Human blood. Not baboon.
This article, written by Jonathan Lethem, maybe the finest article on music I have read to date. It surely must be the finest piece on James Brown.
The James Brown Band takes the form, onstage, of an animated frieze or hieroglyphic, timeless in a very slightly seedy, showbiz way but happily so, rows of men in red tuxedos, jitterbugging in lock step even as they miraculously conjure from instruments a perfect hurricane of music: a rumbling, undulating-insinuating (underneath), shimmery-peppery (up on top) braided waveform of groove. Yes, it's made unmistakable, in case you forgot, that this is merely a prelude, a throat-clearing, though the band has already rollicked through three or four recognizable numbers in succession; we're waiting for something. The name of the something is James Brown. You indeed fear, despite all sense, that something is somehow wrong: Perhaps he's sick or reluctant, or perhaps there's been a mistake. There is no James Brown, it was merely a rumor. Thankfully, someone has told you what to do -- you chant, gladly: "James Brown! James Brown!" A natty little man with a pompadour comes onstage and with a booming, familiar voice asks you if you Are Ready for Star Time, and you find yourself confessing that you Are....
....Now he explains to the band that it's not going to bother with the track it recorded before he arrived. "Sounds good," James Brown says, "but it sounds canned. We got to get some James Brown in there." Here it is, the crux of the matter: He wasn't in the room; ipso facto, it isn't James Brown music. The problem is fundamentally one of ontology: In order for James Brown to occur, you need to be James Brown....
...Now that the gears are oiled, a constant stream of remarks and asides flows from James Brown's mouth. Many of these consist of basic statements of policy in regard to the matter of being James Brown, particularly in relationship to his band: "Be mean, but be the best." These statements mingle exhortations to excellence with justifications for his own treatment of the men he calls, alternately, "the cats" and "my family." Though discipline is his law, strife is not only likely but essential: "Any time a cat becomes a nuisance, that's the cat I'm gonna want." The matter of the rejected track is still on his mind: "Don't mean to degrade nobody. People do something they think is good. But you're gonna hear the difference. Get that hard sound." Frequently he dwells on the nature of the sound of which he is forever in pursuit: "Hard. Flat. Flat." One feels James Brown is forever chasing something, a pure hard-flat-jazz-funk he heard once in his dreams, and toward which all subsequent efforts have been pointed. This in turn leads to a reminiscence about Grover Washington Jr., who, apparently, recently presented James Brown with a track James Brown didn't wish to sing on. "He should go play smooth jazz. We got something else going. James Brown jazz.

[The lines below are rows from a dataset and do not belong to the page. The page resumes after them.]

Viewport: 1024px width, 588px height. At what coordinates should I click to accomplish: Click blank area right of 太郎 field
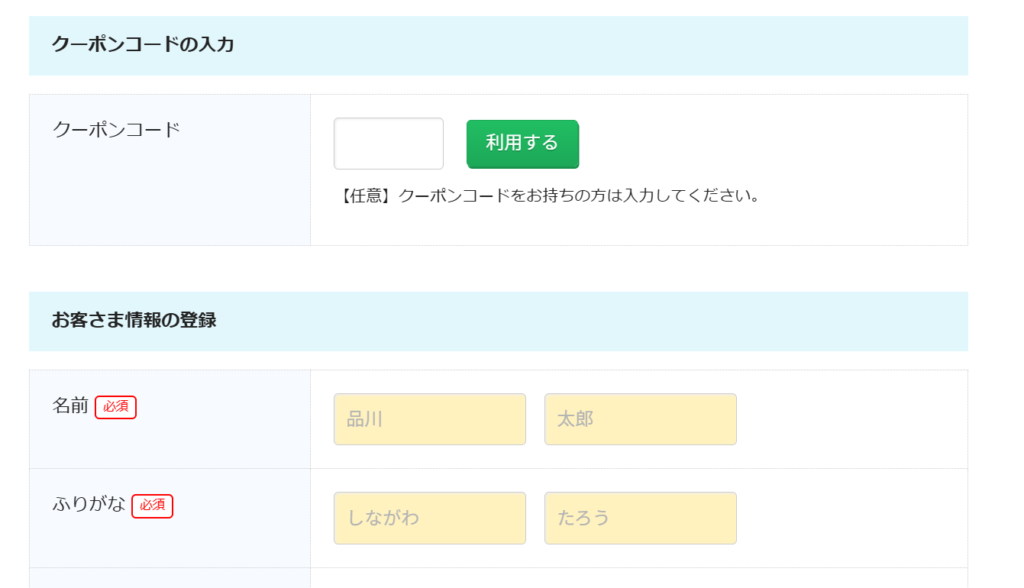pos(850,419)
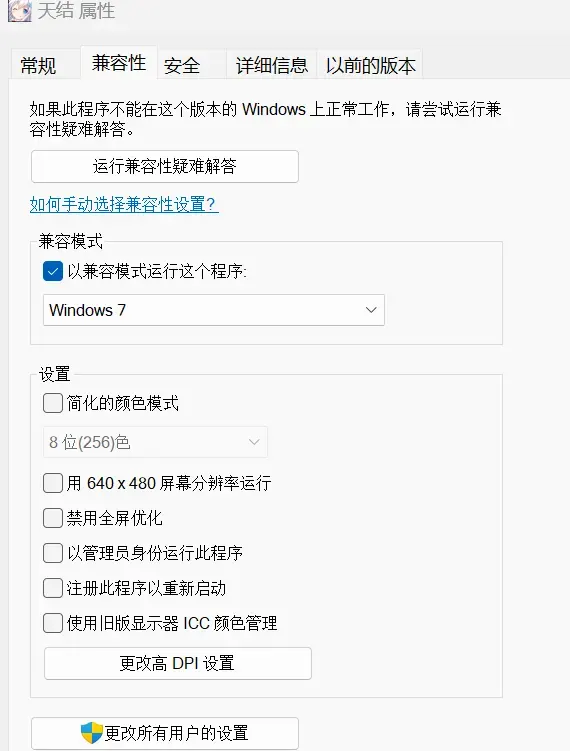Click 更改高 DPI 设置 button
The width and height of the screenshot is (570, 751).
[x=178, y=663]
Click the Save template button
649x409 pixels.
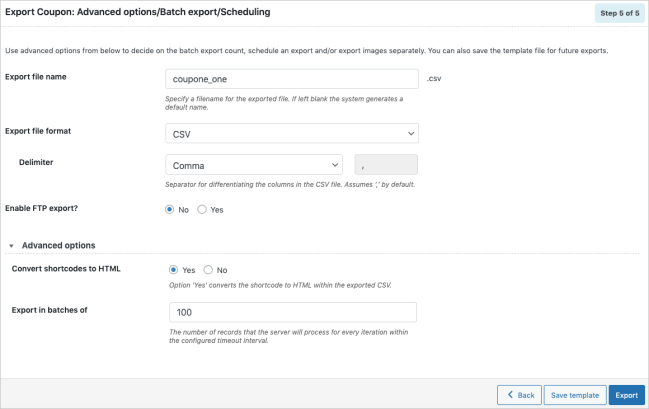(575, 395)
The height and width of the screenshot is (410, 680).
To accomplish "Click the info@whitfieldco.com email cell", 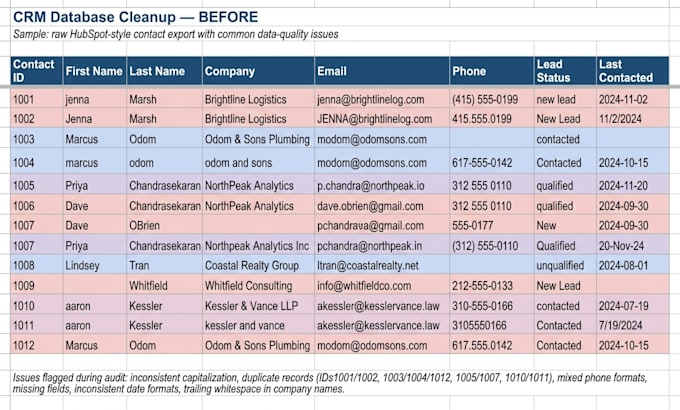I will coord(382,285).
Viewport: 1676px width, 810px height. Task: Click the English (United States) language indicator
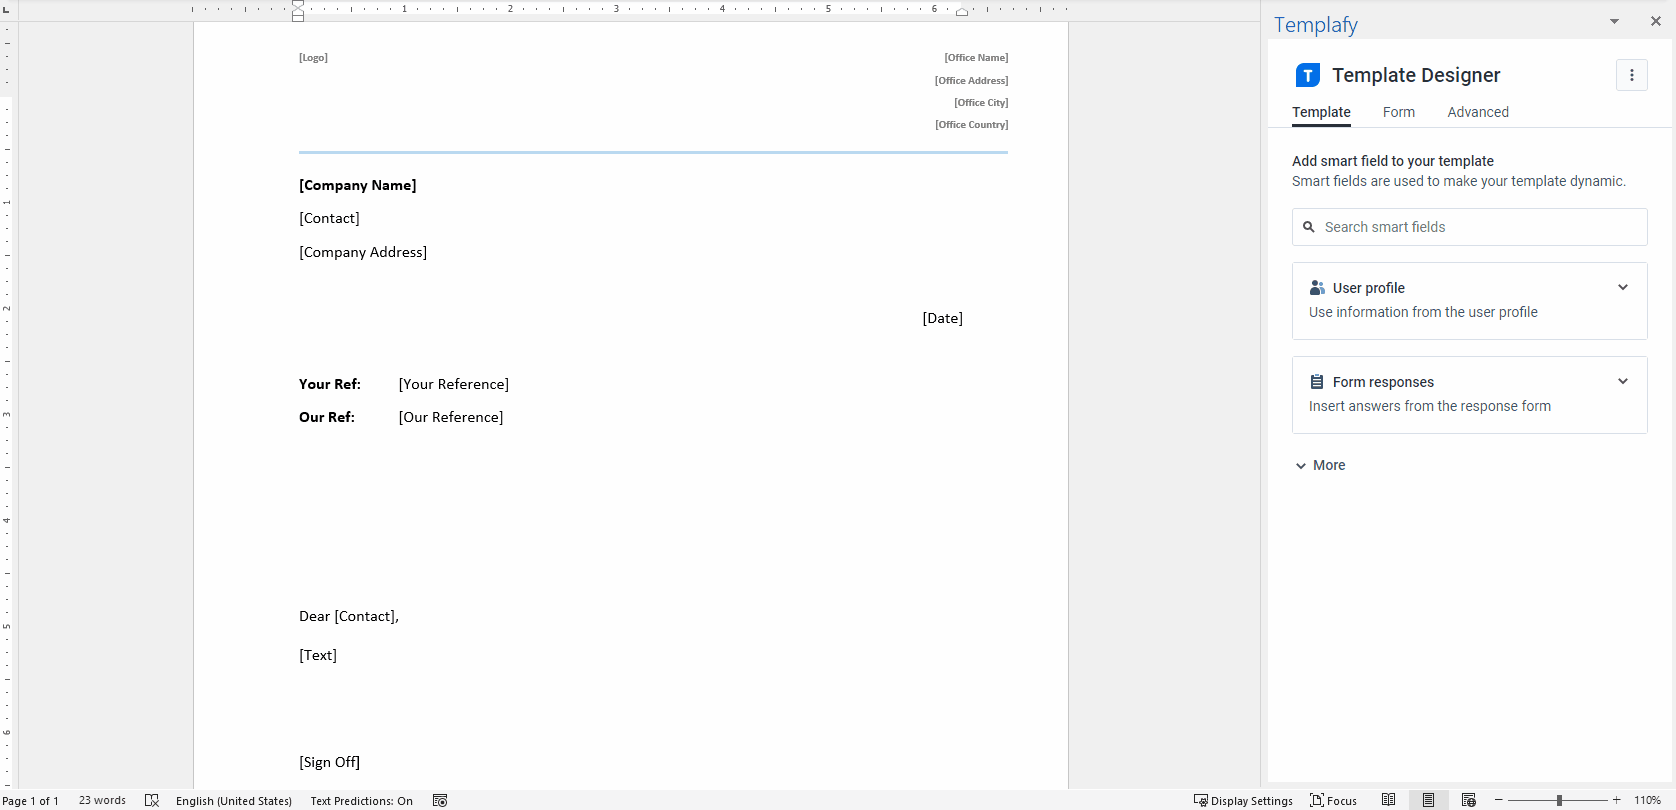tap(234, 800)
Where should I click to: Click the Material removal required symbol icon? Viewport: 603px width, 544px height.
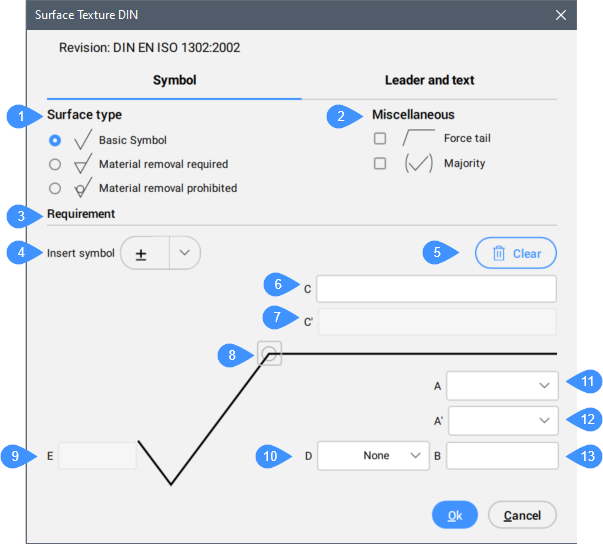point(82,165)
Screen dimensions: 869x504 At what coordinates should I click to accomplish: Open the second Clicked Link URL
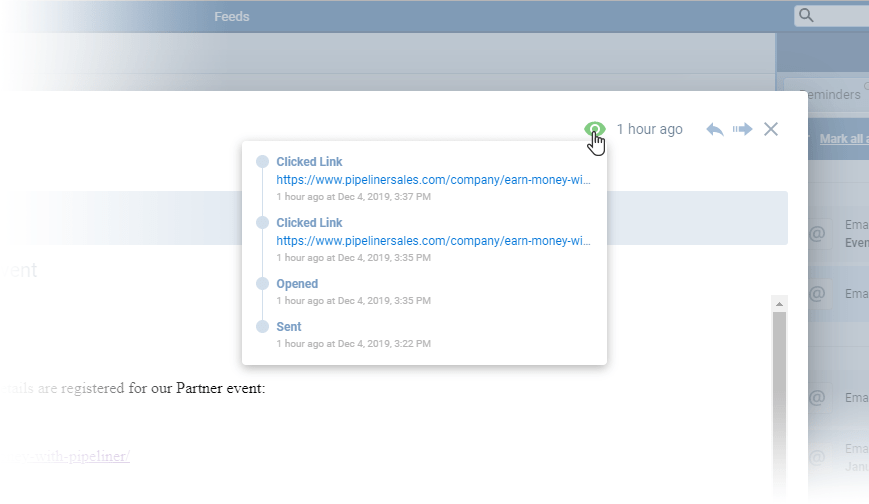click(433, 241)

Nothing smooth about it. If it gets smooth, we gonna make it not smooth." Still musing on Grover Washington Jr.'s failings, he blurts, "Just jive." Then corrects himself, looking at me: "Just things. Instead of people. Understand?"
Throughout these ruminations, the members of James Brown's band stand at readiness, their fingers on strings or mouths a few short inches from reeds and mouthpieces, in complete silence, only sometimes nodding to acknowledge a remark of particular emphasis. A given monologue may persist for an hour, no matter: At the slightest drop of a hand signal, these players are expected to be ready. There's nothing new in this. The Hardest-Working Man in Show Business is one of the legendary hard-asses: His bands have always been the Hardest-Worked Men in Show Business, the longest-rehearsed, the most fiercely disciplined, the most worn-out and abused. Fuck-ups, I'll learn, will be cold-shouldered, possibly punished with small monetary fines, occasionally humiliated by a tirade...
...The crowd screams in joy when James Brown dances even a little (and these days, it is mostly a little). Perhaps, I think, we are all in his family. We want him to be happy. We want him alive. When the James Brown Show comes to your town -- when it comes to Gateshead, U.K., today, as when it came to the Apollo Theater in 1961, as when it came to Atlanta or Oklahoma City or Indianapolis anytime, life has admitted its potential to be astounding, if only for as long as the Show lasts. Now that James Brown is old, we want this to go on occurring for as long as possible. We almost don't wish to allow ourselves to think this, but the James Brown Show is a precious thing that may someday vanish from the Earth.